→ TEXT UNDER STUDY:
Center for Regenerative Biology and Medicine Receives $1.6 Million Gift

The W. M. Keck Foundation has awarded the Center for Regenerative Biology and Medicine $1.6 million for research on regeneration that will help researchers study fundamental questions about the mechanisms of regeneration in amphibians.

The ultimate significance of these insights, according to David L. Stocum, Ph.D., director of the center and professor of biology, lies in their potential to develop pharmaceutical therapies for spinal cord and limb injuries that would improve quality of life and restore economic independence.

If these pharmaceutical miracles are brought to fruition, the state’s 21st Century Research and Technology Fund will deserve part of the credit. A 21st Century Fund grant kick-started the center’s program to move its research into the drug discovery pipeline, and it helped to leverage future grants from Keck and other national funders.

The center’s recent successes to attract significant funding (from Keck and others) is evidence of how the state’s investment in academic research is fueling economic growth.

Quantum Dot Resarch Creates Interest Among Scientists

The American Chemical Society prepares quarterly lists of the most widely accessed articles in each of its premier journals. The second most accessed article in Chemistry of Materials for the period of April-June 2006 was the article on “quantum dot synthesis” by professors Christoph Naumann, Ph.D., and Eric Long, Ph.D., both of the Department of Chemistry and Chemical Biology.

Quantum dots are highly fluorescent nanoscale-sized solid particles that are finding more applications as imaging probes in the burgeoning field of nanomedicine. Due to their sheer brightness and high photostability, quantum dots have the ability to act as molecular “beacons.” When attached to compounds or proteins of interest, quantum dots allow researchers to track movements within biological media or whole organisms, significantly impacting the way medical professionals study, diagnose and treat diseases.

The work of Naumann and Long will make quantum dot technology more accessible.

Quantum dot materials are costly and inconvenient for biomedical laboratories, as synthesis requires high-temperature techniques. The new synthesis developed at IUPUI makes use of room temperature sonochemistry to generate quantum dots that span the full range of colors in the visible spectrum. According to Naumann, this new, low temperature procedure may also facilitate the large-scale synthesis of quantum dots and allow inclusion of temperature sensitive materials in the synthesis procedure itself.

This is very exciting research—the kind of research that will lead to improvements in medical diagnosis and to further breakthroughs in fundamental science. To view the article, visit ACS Publications.

→ TASK OBJECTIVE: Extend the research news above, picking up right after its last sentence.

→ DATASET:

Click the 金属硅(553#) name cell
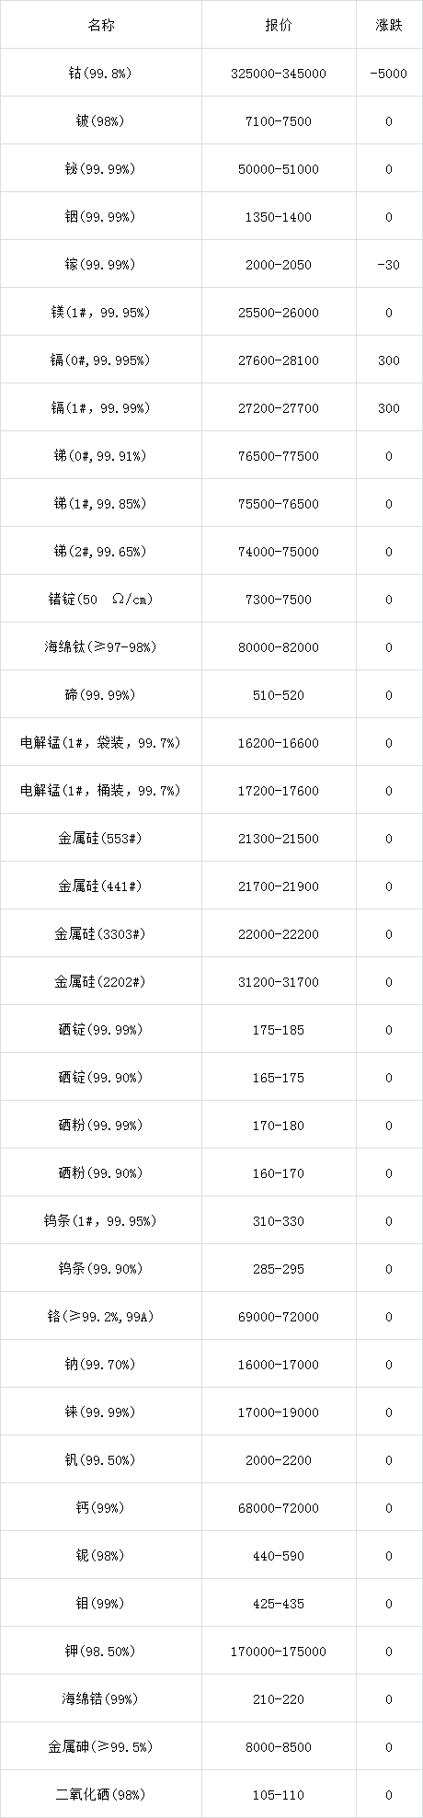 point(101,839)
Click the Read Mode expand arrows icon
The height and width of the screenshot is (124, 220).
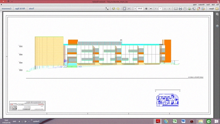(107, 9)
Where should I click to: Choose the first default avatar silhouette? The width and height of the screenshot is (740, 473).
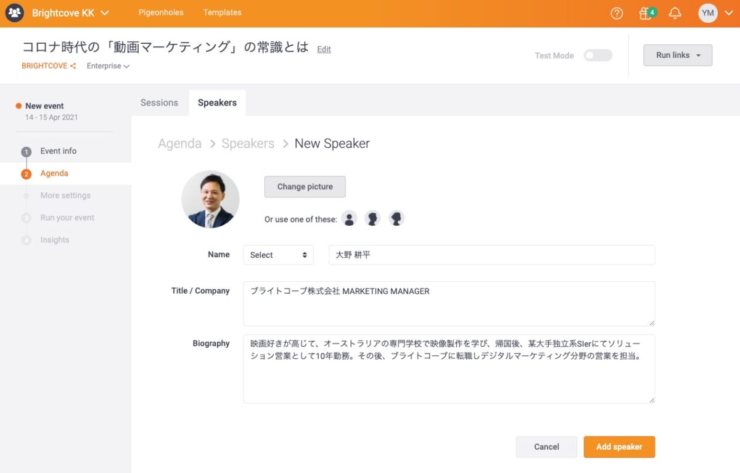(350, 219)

→ TASK RESPONSE:
Blazer-Yost Laboratory Goes International

Associate Professor Bonnie Blazer-Yost, Ph.D., and Ph.D. student Charity Nofziger presented research at an international meeting in Catanzaro, Italy last fall. Blazer-Yost is a co-organizer for the kidney and liver disease conference that brought the IUPUI researchers together with scientists from universities in Italy and Germany, as well as other parts of the United States.

The Blazer-Yost laboratory in the Department of Biology is part of an international consortium developing animal models which can be used to study a variety of liver and kidney diseases. As part of these consortium studies, Blazer-Yost and two graduate students, Nofziger and Aaron West, have performed collaborative research in both German and Italian universities in the past two years. An International Development Grant from IUPUI enabled the researchers to travel to Europe for these studies and, therefore, to become a formal part of the consortium. Currently, the IUPUI lab is hosting two visiting scientists from Italian universities.

The Blazer-Yost laboratory is investigating how hormones regulate salt and fluid balance by effects in the kidney. Their studies have direct medical relevance to hypertension, metabolic syndrome, polycystic kidney disease, congestive heart failure and cystic fibrosis.

One aspect of this research which has the potential to affect the treatment of many people is the investigation of the role of insulin in stimulating salt and water reabsorption. Blazer-Yost hypothesizes that the increased circulating insulin which is found in metabolic syndrome positively regulates sodium retention and is one of the major factors in the development of hypertension, which is a clinical correlate of metabolic syndrome.

The Blazer-Yost laboratory is working with GlaxoSmithKline on one of the side effects of their TZD class of insulin sensitizing agents.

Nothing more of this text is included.